* Problem:
In the entries below, return only the line containing "Open the default gray silhouette liker avatar" and those after it, exactly, through the last line.

* Data extracts:
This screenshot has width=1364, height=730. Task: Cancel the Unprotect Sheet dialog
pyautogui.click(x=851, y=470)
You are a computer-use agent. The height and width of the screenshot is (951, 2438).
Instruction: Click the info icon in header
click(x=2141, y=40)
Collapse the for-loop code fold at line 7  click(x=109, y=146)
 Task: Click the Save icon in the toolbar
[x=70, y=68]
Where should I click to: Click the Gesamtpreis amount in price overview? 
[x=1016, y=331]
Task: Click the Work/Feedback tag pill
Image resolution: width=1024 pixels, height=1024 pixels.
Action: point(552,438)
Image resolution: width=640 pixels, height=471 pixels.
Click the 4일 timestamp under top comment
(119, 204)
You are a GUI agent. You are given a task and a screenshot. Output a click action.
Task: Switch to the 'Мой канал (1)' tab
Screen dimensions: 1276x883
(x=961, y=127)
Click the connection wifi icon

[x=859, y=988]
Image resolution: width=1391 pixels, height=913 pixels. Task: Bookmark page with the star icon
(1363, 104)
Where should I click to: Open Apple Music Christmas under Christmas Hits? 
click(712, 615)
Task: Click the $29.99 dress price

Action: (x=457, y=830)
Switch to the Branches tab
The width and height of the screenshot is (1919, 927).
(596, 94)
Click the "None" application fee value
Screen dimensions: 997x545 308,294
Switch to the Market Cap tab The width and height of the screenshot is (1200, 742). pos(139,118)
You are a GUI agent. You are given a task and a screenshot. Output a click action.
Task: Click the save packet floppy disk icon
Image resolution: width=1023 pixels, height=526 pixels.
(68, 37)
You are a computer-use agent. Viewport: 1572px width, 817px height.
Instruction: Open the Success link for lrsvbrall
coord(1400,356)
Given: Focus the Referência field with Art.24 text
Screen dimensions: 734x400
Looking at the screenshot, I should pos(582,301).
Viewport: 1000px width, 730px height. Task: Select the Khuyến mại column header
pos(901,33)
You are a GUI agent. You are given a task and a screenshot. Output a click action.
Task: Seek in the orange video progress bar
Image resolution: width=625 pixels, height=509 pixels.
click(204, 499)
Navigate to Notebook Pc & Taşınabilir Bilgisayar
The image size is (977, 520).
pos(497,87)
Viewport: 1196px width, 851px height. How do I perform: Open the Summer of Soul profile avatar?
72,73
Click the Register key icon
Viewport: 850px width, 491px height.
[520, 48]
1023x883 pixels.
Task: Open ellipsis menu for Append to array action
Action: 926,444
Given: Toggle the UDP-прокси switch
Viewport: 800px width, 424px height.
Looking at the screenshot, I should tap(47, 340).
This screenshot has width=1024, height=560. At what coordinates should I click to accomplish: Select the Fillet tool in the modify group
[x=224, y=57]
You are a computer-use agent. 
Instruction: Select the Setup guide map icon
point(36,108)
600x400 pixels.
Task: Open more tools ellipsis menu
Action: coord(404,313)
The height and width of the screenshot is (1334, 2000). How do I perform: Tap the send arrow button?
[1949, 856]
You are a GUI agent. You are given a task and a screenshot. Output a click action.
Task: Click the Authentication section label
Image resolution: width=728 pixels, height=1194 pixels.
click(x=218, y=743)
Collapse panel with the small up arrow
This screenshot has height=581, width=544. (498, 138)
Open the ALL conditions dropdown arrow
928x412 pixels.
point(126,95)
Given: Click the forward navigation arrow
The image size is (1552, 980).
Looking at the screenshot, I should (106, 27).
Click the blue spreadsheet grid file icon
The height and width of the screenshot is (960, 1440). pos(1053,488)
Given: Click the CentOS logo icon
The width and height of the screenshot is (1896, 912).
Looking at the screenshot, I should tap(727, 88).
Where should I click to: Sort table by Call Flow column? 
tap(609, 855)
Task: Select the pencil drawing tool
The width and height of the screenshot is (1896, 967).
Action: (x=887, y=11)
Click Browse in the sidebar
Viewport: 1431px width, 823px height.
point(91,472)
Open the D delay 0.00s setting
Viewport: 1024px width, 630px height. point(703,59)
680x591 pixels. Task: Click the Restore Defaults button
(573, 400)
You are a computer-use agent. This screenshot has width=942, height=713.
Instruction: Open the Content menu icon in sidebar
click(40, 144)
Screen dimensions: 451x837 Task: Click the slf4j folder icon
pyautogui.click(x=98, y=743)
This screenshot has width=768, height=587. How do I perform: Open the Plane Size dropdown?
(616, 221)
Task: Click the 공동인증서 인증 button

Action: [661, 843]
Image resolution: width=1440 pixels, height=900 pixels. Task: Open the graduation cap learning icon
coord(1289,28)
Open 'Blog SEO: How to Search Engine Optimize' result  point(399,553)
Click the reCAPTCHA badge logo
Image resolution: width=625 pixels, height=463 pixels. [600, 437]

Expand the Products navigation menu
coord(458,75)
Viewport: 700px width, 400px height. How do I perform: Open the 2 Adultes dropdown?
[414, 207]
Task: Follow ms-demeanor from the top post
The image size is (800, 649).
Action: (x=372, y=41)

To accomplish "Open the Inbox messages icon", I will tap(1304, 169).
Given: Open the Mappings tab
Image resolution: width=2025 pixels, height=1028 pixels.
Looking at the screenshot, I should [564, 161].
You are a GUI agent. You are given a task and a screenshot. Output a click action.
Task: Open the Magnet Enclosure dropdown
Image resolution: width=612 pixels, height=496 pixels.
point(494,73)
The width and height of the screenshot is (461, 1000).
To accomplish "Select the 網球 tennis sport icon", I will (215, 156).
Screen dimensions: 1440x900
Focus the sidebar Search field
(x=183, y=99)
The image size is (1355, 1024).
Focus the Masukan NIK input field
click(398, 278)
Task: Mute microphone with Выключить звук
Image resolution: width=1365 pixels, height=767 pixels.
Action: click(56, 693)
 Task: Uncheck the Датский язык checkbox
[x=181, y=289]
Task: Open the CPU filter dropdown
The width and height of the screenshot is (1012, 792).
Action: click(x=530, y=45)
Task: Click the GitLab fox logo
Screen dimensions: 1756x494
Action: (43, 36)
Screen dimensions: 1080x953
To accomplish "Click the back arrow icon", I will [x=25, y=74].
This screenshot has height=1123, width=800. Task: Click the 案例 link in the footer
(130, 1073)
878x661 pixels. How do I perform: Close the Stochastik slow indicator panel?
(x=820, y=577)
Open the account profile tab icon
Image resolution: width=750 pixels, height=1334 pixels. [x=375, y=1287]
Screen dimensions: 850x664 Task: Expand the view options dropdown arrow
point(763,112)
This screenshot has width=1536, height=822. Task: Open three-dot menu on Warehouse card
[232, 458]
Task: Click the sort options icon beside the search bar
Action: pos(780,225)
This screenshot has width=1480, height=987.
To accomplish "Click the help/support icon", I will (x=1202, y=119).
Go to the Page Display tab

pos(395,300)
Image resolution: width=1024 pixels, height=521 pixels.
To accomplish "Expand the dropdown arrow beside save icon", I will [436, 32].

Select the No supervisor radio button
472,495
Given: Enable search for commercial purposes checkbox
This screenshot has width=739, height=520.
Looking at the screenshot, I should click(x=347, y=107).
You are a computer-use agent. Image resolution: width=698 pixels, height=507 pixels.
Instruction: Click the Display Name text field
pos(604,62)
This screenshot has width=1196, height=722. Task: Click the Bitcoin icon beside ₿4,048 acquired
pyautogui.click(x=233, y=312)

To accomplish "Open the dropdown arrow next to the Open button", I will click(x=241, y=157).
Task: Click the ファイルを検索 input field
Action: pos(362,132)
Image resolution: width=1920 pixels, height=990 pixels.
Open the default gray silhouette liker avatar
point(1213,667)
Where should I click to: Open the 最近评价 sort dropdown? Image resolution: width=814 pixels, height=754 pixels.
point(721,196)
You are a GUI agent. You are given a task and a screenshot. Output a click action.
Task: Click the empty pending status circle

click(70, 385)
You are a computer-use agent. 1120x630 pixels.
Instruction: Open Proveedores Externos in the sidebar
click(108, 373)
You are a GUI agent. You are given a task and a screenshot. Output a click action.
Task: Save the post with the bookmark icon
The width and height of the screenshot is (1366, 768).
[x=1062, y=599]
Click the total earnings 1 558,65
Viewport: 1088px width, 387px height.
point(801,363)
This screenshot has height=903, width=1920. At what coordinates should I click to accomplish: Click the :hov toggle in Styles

* Result for this task:
Open the default gray silhouette liker avatar
point(1213,667)
Where should I click to: Open the 最近评价 sort dropdown? Image resolution: width=814 pixels, height=754 pixels.
point(721,196)
You are a GUI agent. You are given a task and a screenshot. Output a click action.
Task: Click the empty pending status circle

click(70, 385)
You are a computer-use agent. 1120x630 pixels.
Instruction: Open Proveedores Externos in the sidebar
click(108, 373)
You are a GUI agent. You are given a task and a screenshot. Output a click action.
Task: Save the post with the bookmark icon
The width and height of the screenshot is (1366, 768).
[x=1062, y=599]
Click the total earnings 1 558,65
Viewport: 1088px width, 387px height.
point(801,363)
This screenshot has height=903, width=1920. At what coordinates should I click to accomplish: Click the :hov toggle in Styles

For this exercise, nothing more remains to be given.